Among those who most vehemently expressed their indignation at the plundering of union health-and-welfare funds—of which two dollars out of three were earmarked for health insurance—were many physicians, including several leaders of organized medicine and editors of important medical journals. These crimes, they said, were weakening the whole structure of voluntary health insurance and bringing closer the threat of Government intervention, compulsory health insurance, and state medicine.
“Such depredations can only help to destroy the confidence of the public in our present system of voluntary prepayment,” one medical editor declared.
Unfortunately, it soon became apparent, the record of doctors themselves was not entirely impeccable. Insurance-company officials and special medical committees were reporting that some doctors were indulging in what could be described at the best as highly questionable activities. Instead of charging according to the value of their services or even according to the patient’s ability to pay, they were charging according to the insurance company’s ability to pay.
Typical was the history-making case of a West Coast waitress who underwent surgery for which the usual fee in her community was about $100.
“I thought I was going to be all right,” she told representatives of the local county medical society. “The health insurance policy I have with my union was going to pay me $85, and all I’d have to put out extra would be $15. But the minute that surgeon found how much the insurance would pay, he raised his price to a hundred and fifty.” The waitress added, “If that’s the way the doctors do it, I want the Government to take over medicine.”
Her complaint helped lead to a complete revolution in the setting of fees in California, and later in other states (The Saturday Evening Post, February 12, 1955). But this control of fees has by no means become universal.
At a recent medical meeting, for example, Dr. W. J. McNamara, associate medical director of Equitable Life, listed a few of the excessive bills sent to his company for payment. He revealed that one patient with an annual income of $2,500 was charged $2,500 by a surgeon for a lung operation. Another with the same income was charged $1,500 for a stomach operation that normally costs less than $500. A woman whose husband made $6,000 a year was billed $1,200 for a minor gynecological operation, and a $4,000-a-year worker was charged $1,000 for a minor bone operation. A common laborer underwent surgery for the amputation of one arm and the repair of a fracture of the other; his surgeon’s bill alone was $2,500, and his total medical expenses ran to more than $4,000.
Evidence of other abuses has been turned up with the routine notices, which many Blue Shield plans send to their subscribers as a periodic report on how their health-insurance dollars are being spent. Such a letter might read something like this: “Dear Sir: Your Blue Shield plan has paid the sum of $150 to John Doe, M.D., for performing an appendectomy on you.”
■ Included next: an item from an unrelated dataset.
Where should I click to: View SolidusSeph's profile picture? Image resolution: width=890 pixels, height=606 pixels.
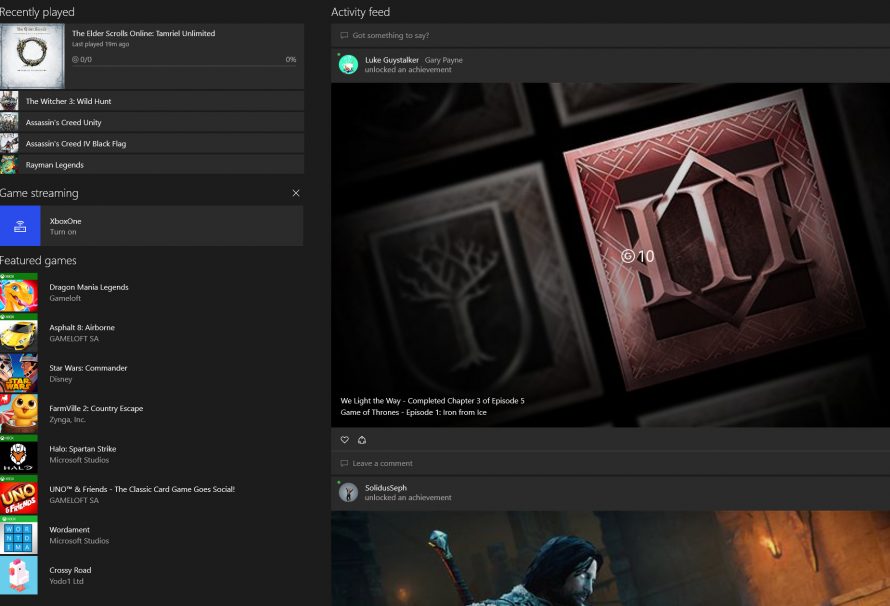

In Pennsylvania, one of these routine statements brought the following intriguing reply from a subscriber: “I am glad you paid my doctor $150. But he did not take out my appendix. He removed a small wart from my neck.”
Another subscriber replied to a somewhat similar notification by writing: “You people obviously don’t know how to keep records. My doctor didn’t treat me 11 times last month. He saw me only once.”
Still another wrote: “How could you pay Doctor Jones for removing my gall bladder? I do not know any Doctor Jones. My family physician, Doctor Brown, told me that he did the gallbladder operation himself.”